* [Aim] Please copy the data word for word, from its first line up to and including the line with "point(547,298)".

* [Given data]
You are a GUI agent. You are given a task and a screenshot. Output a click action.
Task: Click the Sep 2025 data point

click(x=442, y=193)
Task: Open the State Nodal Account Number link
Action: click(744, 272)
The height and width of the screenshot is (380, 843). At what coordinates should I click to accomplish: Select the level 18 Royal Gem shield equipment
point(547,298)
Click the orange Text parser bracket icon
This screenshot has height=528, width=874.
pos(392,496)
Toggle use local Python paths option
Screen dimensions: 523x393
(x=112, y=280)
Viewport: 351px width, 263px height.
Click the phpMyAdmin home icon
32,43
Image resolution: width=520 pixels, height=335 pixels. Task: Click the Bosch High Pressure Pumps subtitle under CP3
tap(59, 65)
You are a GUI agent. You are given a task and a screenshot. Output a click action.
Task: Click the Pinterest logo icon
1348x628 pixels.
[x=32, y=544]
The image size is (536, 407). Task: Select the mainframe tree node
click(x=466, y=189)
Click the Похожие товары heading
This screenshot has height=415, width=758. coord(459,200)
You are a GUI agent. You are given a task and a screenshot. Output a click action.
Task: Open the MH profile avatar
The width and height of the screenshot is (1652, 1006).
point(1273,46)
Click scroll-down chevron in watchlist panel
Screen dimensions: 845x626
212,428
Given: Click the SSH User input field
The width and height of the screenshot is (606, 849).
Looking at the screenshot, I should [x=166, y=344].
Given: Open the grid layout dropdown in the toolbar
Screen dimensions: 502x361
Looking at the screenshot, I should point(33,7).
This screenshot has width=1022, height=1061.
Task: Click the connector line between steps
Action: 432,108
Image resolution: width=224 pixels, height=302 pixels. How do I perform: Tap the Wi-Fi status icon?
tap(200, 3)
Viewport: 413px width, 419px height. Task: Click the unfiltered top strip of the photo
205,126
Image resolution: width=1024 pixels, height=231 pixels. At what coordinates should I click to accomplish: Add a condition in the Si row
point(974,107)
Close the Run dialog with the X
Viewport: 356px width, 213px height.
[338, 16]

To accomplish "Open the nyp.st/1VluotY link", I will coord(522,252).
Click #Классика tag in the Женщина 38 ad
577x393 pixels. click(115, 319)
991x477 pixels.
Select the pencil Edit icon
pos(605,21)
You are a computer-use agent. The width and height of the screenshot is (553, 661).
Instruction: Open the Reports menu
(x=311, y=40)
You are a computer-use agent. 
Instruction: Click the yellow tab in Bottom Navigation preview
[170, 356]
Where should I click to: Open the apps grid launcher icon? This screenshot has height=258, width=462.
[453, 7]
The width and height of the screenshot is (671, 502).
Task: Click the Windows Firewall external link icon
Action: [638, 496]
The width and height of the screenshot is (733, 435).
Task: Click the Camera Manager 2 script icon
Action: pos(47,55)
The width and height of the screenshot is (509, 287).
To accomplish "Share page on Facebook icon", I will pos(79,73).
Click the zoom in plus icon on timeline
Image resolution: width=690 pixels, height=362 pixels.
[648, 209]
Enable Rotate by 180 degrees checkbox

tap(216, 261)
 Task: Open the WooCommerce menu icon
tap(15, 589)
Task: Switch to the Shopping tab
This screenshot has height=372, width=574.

* [Response to this exercise]
You are a GUI agent. You are given a task and a screenshot. Output a click action.
Task: Click the Sep 2025 data point

click(x=442, y=193)
Task: Open the State Nodal Account Number link
Action: click(744, 272)
The height and width of the screenshot is (380, 843). At what coordinates should I click to accomplish: Select the level 18 Royal Gem shield equipment
point(547,298)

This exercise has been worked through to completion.